Taïwan, la prochaine guerre ? 

La guerre en Ukraine a montré que les conflits de haute intensité impliquant des acteurs militaires majeurs ne faisaient pas partie du passé, provoquant des répercussions au niveau mondial. « L’ensauvagement du monde » apparaît aux yeux de nombreux observateurs comme l’un des traits saillants des relations internationales contemporaines : le recours à la force pour modifier le statu quo sur la scène mondiale, s’il a toujours existé, ne semble plus être un recours ultime, mais une action politique acceptable pour certaines puissances. A ce risque structurel se combine, pour la question taïwanaise, un autre qui accroît la possibilité d’un conflit : la rivalité de plus en plus évidente entre la République populaire de Chine (RPC) et les Etats-Unis. Ces deux puissances se considèrent mutuellement comme des adversaires, non plus des concurrents. Une logique d’affrontement est en marche, notamment dans les réflexions politico-stratégiques au sein des organes dirigeants et des forces armées. Et Taïwan1 est l’épicentre de cet affrontement. 

Par Mathieu Anquez 

Pourquoi la RPC voudrait-elle envahir Taïwan ? 

Plusieurs raisons fondamentales, d’ordre politico-idéologiques, économiques et stratégiques, indiquent que la RPC considère la réunification, y compris par la force, comme une évidence, consubstantielle du discours officiel du Parti communiste chinois (PCC). La réunification est perçue comme l’aboutissement de la mission historique du PCC, l’achèvement de la conquête (la « libération ») du territoire chinois par les troupes de l’Armée populaire de libération (APL) d’entre les mains des ennemis nationalistes. La proclamation de la RPC en 1949 par Mao Zedong n’était qu’une première étape de la libération de la Chine, et ses successeurs ont la mission de la parachever. Cela s’aligne avec le discours sur la clôture du « siècle de la honte » marqué par la perte de territoires, mis sous tutelle. L’île de Taïwan, colonie japonaise après la défaite de la Chine lors de la guerre de 1894-1895, le restera jusqu’en 1945. Libérée, elle servit de refuge aux nationalistes de Tchang Kaï-chek vaincus par l’APL en 1949. Cette réunification de Taïwan sonnerait comme l’achèvement de la décolonisation de la Chine.

- [DONNÉES ENREGISTRÉES]

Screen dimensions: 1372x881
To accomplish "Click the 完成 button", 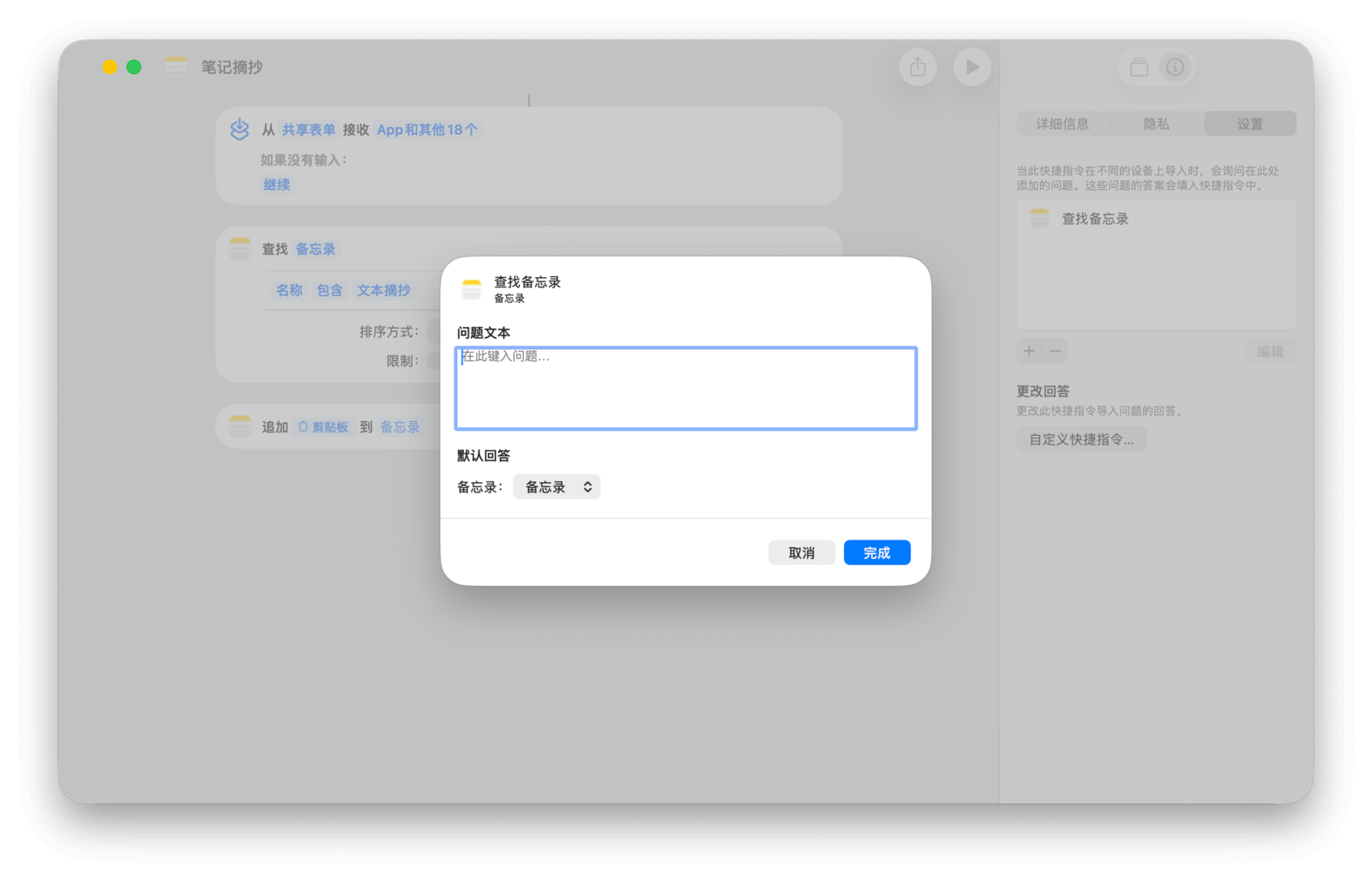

- [OBJECTIF 1]
Selon le texte sur Taïwan, pendant quelle période l'île a-t-elle été une colonie japonaise ?
- [OBJECTIF 2]
Écrivez la suite du texte sur Taïwan, à partir de sa dernière phrase.

- [BONNE RÉPONSE 1]
De la défaite de la Chine lors de la guerre de 1894-1895 jusqu'en 1945.

- [BONNE RÉPONSE 2]
La volonté de la réunification tient également au discours de légitimité idéologique du PCC selon qui la démocratie libérale n’est pas adaptée aux « mentalités chinoises » justifiant ainsi le maintien du parti au pouvoir sans aucune opposition, qui ne saurait être tolérée. Or, Taïwan offre le spectacle d’une démocratie vibrante depuis la fin – progressive – de la dictature du Kuomintang (parti nationaliste) au cours des années 1980. L’existence de la démocratie taïwanaise est ainsi un affront au discours de légitimisation du PCC. 

Les raisons économiques ne sont pas absentes des arrière-pensées chinoises, même si elles ne sont pas les principales. Taïwan maîtrise tout de même plus de 80% de la capacité mondiale de fabrication (fonderies) des semi-conducteurs, notamment avec le géant TSMC. Les principaux responsables taïwanais de cette filière industrielle ont d’ailleurs menacé de détruire leurs infrastructures en cas d’invasion de l’île par l’APL. La possession de ce joyau économique aurait pourtant été une prise majeure par la RPC.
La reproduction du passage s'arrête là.